Avec le premier tome de la bande dessinée La Part merveilleuse, Florent Ruppert et Jérôme Mulot nous invitent à pénétrer dans un univers singulier, où des « toutes », de mystérieuses et majestueuses créatures, ont envahi la planète.
Personne n’est jamais parvenu à expliquer l’apparition il y a quelques années des « toutes », d’étranges créatures aux formes ondulantes et souples ayant envahi la planète du jour au lendemain. S’agit-il de monstres, d’extraterrestres, de chimères, de divinités? Étant donné leur caractère doux et calme ainsi que leur incroyable beauté, la vie a fini par reprendre son cours normal malgré cette mystérieuse présence. L’enthousiasme des scientifiques et des médias à leur égard s’est calmé, et les autorités les laissent déambuler sur les routes, dans les parcs, les gares et les cafés même si, à cause de leur imposante masse, de leur lenteur, et des foules de badauds s’amassant sur leur passage, ils causent des bouchons et ralentissent la circulation.

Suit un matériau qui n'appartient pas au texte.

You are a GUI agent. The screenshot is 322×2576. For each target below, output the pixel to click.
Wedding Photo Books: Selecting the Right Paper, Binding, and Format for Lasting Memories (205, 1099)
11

Au lieu de s’amuser et de profiter de l’été, Orsay travaille comme jardinier dans le petit village champenois de ses parents, et prend soin de sa mère malade. Un beau jour de juillet, un toute se déplaçant sur la voie publique adopte un comportement anormalement agressif. Le jeune homme tente de le calmer en le touchant, mais au contact de la créature, ses mains se mettent à s’étirer dans tous les sens et à changer constamment de forme. Puisque les médecins locaux ignorent tout de cette condition jamais vue, Orsay décide de se rendre à Paris afin de se faire ausculter dans un hôpital spécialisé. Sur place, il découvrira rapidement qu’il n’est pas la seule personne à avoir été « contaminée » de la sorte.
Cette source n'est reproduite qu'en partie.